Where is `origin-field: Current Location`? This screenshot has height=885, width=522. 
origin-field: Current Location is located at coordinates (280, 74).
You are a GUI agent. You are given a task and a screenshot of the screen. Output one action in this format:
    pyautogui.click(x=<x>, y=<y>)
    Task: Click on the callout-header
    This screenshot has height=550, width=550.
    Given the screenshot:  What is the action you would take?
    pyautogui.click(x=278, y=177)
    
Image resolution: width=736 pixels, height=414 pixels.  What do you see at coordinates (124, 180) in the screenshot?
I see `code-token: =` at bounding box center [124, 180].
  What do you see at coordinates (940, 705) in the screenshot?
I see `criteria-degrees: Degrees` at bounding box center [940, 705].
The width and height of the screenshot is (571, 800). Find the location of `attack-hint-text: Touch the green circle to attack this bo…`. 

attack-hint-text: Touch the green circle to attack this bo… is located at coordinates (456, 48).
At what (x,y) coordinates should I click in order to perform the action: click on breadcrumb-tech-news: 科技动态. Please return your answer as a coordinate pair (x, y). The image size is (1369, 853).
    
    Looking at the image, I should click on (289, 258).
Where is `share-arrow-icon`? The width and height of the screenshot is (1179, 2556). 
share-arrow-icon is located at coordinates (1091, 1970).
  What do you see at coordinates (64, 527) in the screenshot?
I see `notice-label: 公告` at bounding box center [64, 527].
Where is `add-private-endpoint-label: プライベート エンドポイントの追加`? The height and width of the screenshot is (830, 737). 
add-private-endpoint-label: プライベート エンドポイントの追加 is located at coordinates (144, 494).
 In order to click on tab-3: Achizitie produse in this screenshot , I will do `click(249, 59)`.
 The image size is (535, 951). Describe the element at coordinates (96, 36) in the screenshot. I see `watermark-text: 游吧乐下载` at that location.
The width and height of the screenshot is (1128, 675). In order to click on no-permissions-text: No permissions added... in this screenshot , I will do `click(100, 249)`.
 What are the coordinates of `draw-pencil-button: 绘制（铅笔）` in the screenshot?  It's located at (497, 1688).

****************

THE TASK: Rewrite the lines from the one containing "The width and height of the screenshot is (1128, 675)." through the last line, inclusive, with "coordinates" changed to "position" and nothing else altered.

EXERCISE OUTPUT:
The width and height of the screenshot is (1128, 675). In order to click on no-permissions-text: No permissions added... in this screenshot , I will do `click(100, 249)`.
 What are the position of `draw-pencil-button: 绘制（铅笔）` in the screenshot?  It's located at (497, 1688).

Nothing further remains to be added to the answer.